Centre Calgary was a provincial electoral district in Calgary, Alberta, Canada, mandated to return a single member to the Legislative Assembly of Alberta using the first past the post method of voting from 1913 to 1921.

History
The Centre Calgary electoral district was formed in 1913 from Calgary (provincial electoral district) and abolished in 1921 and once again became part of the Calgary provincial electoral district.

Boundary history

Electoral history
The Centre Calgary provincial electoral district was created in 1913 as part of a contentious re-distribution of boundaries that saw the City of Calgary divided up into three electoral districts. The other two electoral districts were North Calgary and South Calgary.

Conservative candidate Thomas Tweedie won the Centre Calgary's first election held in 1913. He was part of a Conservative sweep of the city that year. The Conservatives had a wave of support due to the unpopularity of the Sifton government in power at the time.

* Stated goal 1 *
Rewrite the stretch of the Centre Calgary text from "Electoral history" through "at the time.", swapping "three" for "four".
* Stated goal 2 *
According to the Centre Calgary text, which two other electoral districts was the City of Calgary divided into in 1913?

* Collected material *
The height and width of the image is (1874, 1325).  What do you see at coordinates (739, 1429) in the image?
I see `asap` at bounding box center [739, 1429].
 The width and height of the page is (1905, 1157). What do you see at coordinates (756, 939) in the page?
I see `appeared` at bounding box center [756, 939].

* Task result 1 *
Electoral history
The Centre Calgary provincial electoral district was created in 1913 as part of a contentious re-distribution of boundaries that saw the City of Calgary divided up into four electoral districts. The other two electoral districts were North Calgary and South Calgary.

Conservative candidate Thomas Tweedie won the Centre Calgary's first election held in 1913. He was part of a Conservative sweep of the city that year. The Conservatives had a wave of support due to the unpopularity of the Sifton government in power at the time.

* Task result 2 *
North Calgary and South Calgary.